The Democratic Movement (Mouvement démocrate, MoDem) is a centrist, social liberal and pro-European French political party that was founded by centrist politician François Bayrou to succeed his Union for French Democracy (UDF) and to contest the 2007 legislative election, after his strong showing in the 2007 presidential election.[1]

Initially named "Democratic Party" (Parti démocrate), it was renamed "Democratic Movement",[2] because there was already a small Democratic Party in France.[3]

Traditionally, the UDF had always supported right-wing governments since its creation by Valéry Giscard d'Estaing. The UDF aligned itself with the Union for a Popular Movement (UMP) following its creation in 2002, and even took part in the government coalition in the Senate from 2002 to 2007, though it did not participate in the Cabinet (except for Gilles de Robien). However, during the second term of Jacques Chirac, the UDF became increasingly independent of the UMP. On the initiative of its leader François Bayrou, it eventually supported a censure motion along with the Socialist Party.

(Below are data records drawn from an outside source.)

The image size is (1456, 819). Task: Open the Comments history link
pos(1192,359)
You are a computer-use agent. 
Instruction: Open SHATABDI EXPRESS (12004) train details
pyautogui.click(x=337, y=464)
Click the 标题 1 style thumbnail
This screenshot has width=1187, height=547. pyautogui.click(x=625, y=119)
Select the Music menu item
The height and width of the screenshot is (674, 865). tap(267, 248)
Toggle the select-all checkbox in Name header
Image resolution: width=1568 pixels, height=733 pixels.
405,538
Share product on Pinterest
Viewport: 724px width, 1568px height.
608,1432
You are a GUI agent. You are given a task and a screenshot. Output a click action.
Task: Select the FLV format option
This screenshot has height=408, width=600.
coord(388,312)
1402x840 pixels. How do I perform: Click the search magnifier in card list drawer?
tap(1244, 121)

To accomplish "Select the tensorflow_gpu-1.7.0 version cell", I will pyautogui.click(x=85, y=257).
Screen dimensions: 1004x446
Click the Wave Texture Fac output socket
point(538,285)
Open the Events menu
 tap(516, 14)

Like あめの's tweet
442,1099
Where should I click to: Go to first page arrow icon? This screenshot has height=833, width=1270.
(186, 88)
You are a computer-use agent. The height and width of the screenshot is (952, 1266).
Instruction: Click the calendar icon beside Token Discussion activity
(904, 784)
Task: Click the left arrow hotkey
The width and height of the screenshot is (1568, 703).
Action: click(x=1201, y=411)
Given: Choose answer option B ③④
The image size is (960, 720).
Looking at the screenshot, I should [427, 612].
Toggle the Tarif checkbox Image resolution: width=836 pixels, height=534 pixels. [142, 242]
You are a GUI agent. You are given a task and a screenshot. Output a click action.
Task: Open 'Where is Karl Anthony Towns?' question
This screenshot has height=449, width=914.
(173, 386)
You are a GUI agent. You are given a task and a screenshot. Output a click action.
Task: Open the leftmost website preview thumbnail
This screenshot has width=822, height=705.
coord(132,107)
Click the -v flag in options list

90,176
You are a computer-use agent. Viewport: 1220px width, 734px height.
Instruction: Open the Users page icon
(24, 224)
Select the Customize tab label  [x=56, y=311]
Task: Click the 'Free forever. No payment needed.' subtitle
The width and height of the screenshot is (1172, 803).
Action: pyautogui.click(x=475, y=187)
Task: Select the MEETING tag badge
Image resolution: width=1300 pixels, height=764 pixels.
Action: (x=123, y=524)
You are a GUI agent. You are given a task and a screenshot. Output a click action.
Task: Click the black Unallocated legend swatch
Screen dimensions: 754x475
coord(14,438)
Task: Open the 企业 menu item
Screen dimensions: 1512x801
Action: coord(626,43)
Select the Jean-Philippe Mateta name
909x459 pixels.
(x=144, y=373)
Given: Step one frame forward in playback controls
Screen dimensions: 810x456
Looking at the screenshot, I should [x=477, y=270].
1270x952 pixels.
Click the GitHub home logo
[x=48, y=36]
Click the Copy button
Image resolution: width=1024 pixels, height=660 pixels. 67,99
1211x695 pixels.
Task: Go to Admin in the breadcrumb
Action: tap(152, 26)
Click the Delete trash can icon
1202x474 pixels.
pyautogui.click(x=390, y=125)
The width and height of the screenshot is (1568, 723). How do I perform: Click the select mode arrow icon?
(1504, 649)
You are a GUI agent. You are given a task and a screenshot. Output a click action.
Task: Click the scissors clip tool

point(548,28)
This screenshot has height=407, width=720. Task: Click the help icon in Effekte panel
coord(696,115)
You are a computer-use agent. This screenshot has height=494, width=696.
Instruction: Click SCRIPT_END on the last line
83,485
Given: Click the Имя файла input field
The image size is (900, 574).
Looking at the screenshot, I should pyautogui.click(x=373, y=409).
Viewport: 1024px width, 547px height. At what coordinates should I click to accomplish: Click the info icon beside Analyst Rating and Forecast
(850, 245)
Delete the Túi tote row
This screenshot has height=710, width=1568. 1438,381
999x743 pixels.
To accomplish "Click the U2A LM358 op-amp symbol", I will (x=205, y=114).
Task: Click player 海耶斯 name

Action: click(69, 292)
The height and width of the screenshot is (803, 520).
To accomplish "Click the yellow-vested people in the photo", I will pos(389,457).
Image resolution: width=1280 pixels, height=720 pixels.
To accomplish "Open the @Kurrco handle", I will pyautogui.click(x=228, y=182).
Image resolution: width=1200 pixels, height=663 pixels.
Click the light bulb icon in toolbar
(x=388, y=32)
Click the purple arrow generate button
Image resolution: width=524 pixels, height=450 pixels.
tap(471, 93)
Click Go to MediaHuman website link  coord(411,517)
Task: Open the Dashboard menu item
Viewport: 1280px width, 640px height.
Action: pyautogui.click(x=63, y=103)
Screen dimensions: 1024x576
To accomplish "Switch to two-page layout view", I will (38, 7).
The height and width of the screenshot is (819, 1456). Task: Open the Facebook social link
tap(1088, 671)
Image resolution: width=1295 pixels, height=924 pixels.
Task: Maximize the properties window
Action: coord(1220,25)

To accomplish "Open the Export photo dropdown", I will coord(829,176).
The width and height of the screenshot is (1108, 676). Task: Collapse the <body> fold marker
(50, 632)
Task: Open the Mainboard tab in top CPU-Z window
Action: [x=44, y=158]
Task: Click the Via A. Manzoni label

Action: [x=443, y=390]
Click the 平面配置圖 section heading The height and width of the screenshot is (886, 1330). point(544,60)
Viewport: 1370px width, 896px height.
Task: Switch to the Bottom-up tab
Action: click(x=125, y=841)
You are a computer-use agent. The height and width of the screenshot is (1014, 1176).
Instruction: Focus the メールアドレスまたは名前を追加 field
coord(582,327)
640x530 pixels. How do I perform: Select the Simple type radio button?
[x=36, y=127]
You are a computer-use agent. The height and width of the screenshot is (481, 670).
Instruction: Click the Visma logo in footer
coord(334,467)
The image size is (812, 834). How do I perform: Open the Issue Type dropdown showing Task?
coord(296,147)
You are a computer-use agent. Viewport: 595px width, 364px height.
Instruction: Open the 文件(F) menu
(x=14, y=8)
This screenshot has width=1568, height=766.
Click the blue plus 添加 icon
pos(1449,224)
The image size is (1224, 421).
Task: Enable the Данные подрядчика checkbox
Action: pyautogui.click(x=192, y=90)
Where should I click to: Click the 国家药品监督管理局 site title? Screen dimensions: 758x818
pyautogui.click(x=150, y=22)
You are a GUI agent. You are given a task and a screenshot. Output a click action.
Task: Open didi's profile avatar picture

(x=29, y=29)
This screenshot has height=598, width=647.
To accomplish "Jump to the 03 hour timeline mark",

2007 presidential election

During the 2007 presidential campaign, François Bayrou advocated a national unity government. Although eliminated in the first round, a high number of voters (over 18%) supported him, partly because of his independence from major parties. Following the election, he founded the Democratic Movement (MoDem) on May 29 to reinforce his strategy of political independence. MoDem was also supported by the Union of Radical Republicans.

Some members of the UDF did not agree with this new strategy because the weighted French balloting system would hinder the Democratic Movement from obtaining seats in the legislative elections. These members created the New Centre, continuing their support for the newly elected president Nicolas Sarkozy.

2007 legislative election

The Democratic Movement won 7,61% of the votes in the first round of the June 2007 legislative election. Candidates ran under the UDF-MoDem banner, since the party had not yet been created officially. The party gained three seats in the National Assembly of France (not including Abdoulatifou Aly who was elected in Mayotte for a party affiliated to the MoDem. He sat with the New Centre for a short while but he is now sitting with the MoDem deputies[4]). Thierry Benoit, one of the four MPs, has been vocally critical of the party,[5] but he actually sits for the MoDem and defends the movement's policies. He stated that he drew the conclusions of being elected joinly by centre-right and left-wing citizens.[6]

Official foundation

The MoDem became an official political party on 1 December 2007 following its founding assembly in Villepinte, Seine-Saint-Denis, in the suburbs of Paris. The assembly elected Bayrou, who ran uncontested, as the party president, and also elected 29 others to the provisional executive board.


During the 2007 presidential election, François Bayrou stressed three points: the public debt, the need for change and ouverture to the right/left political system and the need of constitutional reforms in that direction. These will be the central issues of MoDem.

MoDem will be something different from UDF. First, many members left to form the New Centre. Second, some Greens (including an MEP) are to join the new party and also Corinne Lepage, leader of CAP 21, has stated her desire to work with MoDem in order to re-found political ecology beyond the left-right divide. MoDem will thus be a centre-left party with a different and broader electoral base from the late UDF.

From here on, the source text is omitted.